Bigdodgetrain, thanks for the information about John. It serves to make this thread more interesting in many ways. Besides, he has an outstanding birthday.


----------



## laz57 (Sep 19, 2015)

As far as getting an edge on the starter set market? I think people will still go for the Lionel name. Reason is because that is what they grew up with or because someone has told them to buy Lionel. Menards on the other hand if they would get into the starter set market, would have to have a product that is bulletproof. Lionel has the facilities to deal with returns and the technicians to work on them. I don't know if Menards would have all this or invest monies to do so.


----------



## Guest (Jan 7, 2019)

*"Lionel has the facilities to deal with returns and the technicians to work on them."*

If the returns continue to stack up, this could turn out to be a big problem. Maybe all right if the folks are in no rush.


----------



## seayakbill (Jan 16, 2016)

I was always surprised that RMT did not get into the basic starter sets years ago when they started up the business.. They have the tooling for 4 different locos, could have come out with a 4 car set at a very attractive price.

Bill


----------



## towdog (Oct 2, 2015)

Yep, I don't see Menards get into anything with locomotives. That means dealing with returns, keeping a parts inventory., developing a control system. It's not in the cards.
* * * * * * * * *
- **PROBLEM TO SOLVE**
From the starter-set thread, print the stretch from "I was always" through "(Oct 2, 2015)" without any changes.
* * * * * * * * *
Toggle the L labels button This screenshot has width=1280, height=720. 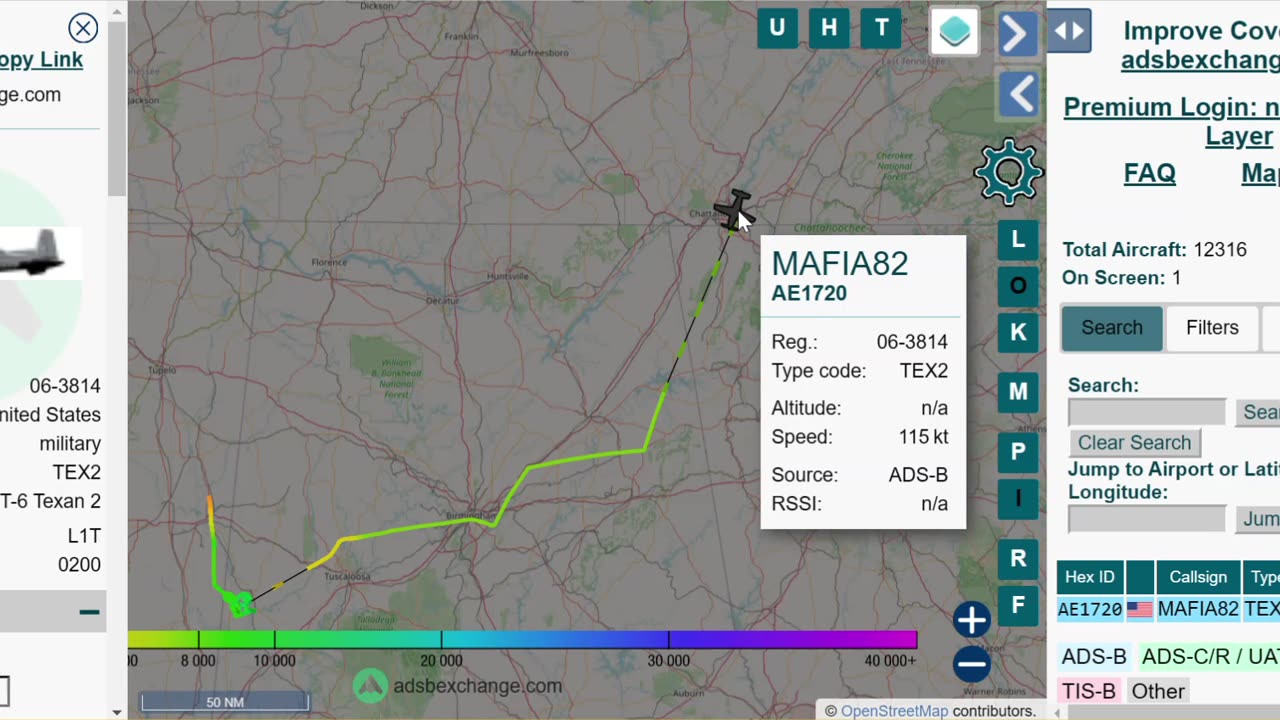[x=1018, y=239]
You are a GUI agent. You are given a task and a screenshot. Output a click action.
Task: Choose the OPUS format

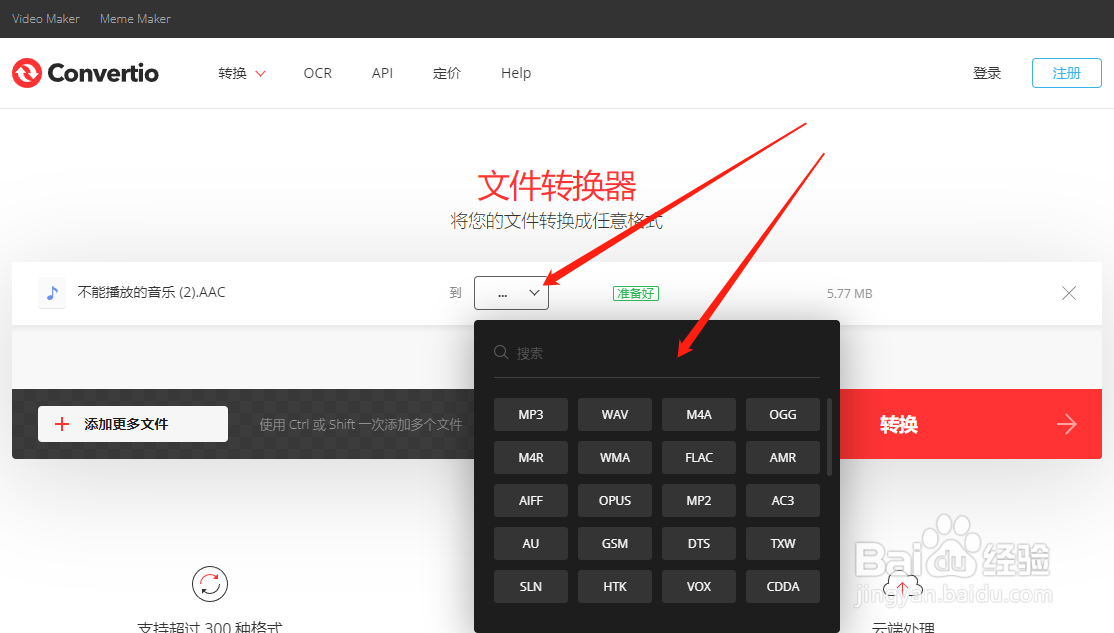614,500
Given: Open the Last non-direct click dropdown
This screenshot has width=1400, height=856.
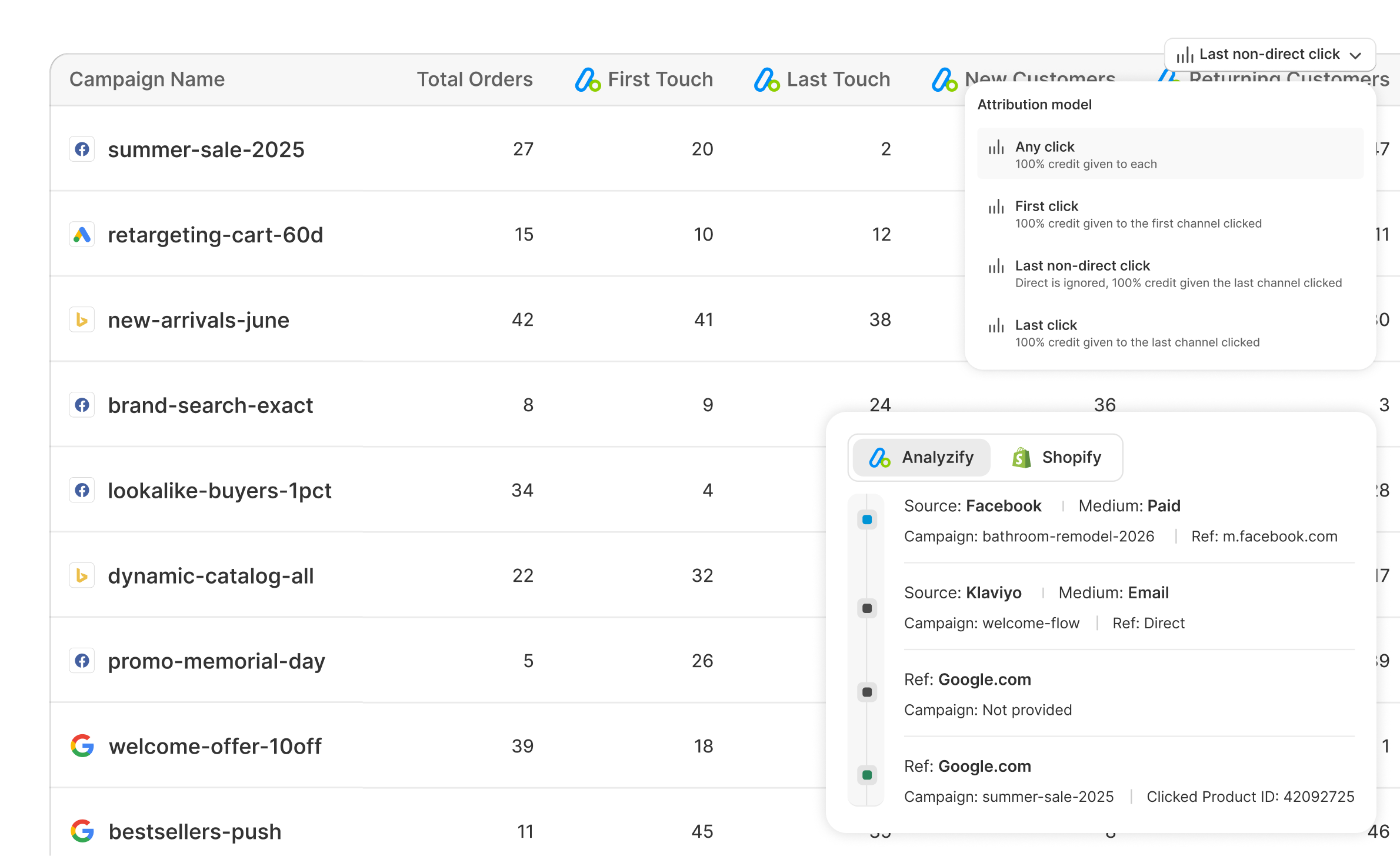Looking at the screenshot, I should tap(1269, 55).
* * * * * * * * *
- **OUTPUT FOR THIS EXERCISE**
I was always surprised that RMT did not get into the basic starter sets years ago when they started up the business.. They have the tooling for 4 different locos, could have come out with a 4 car set at a very attractive price.

Bill


----------



## towdog (Oct 2, 2015)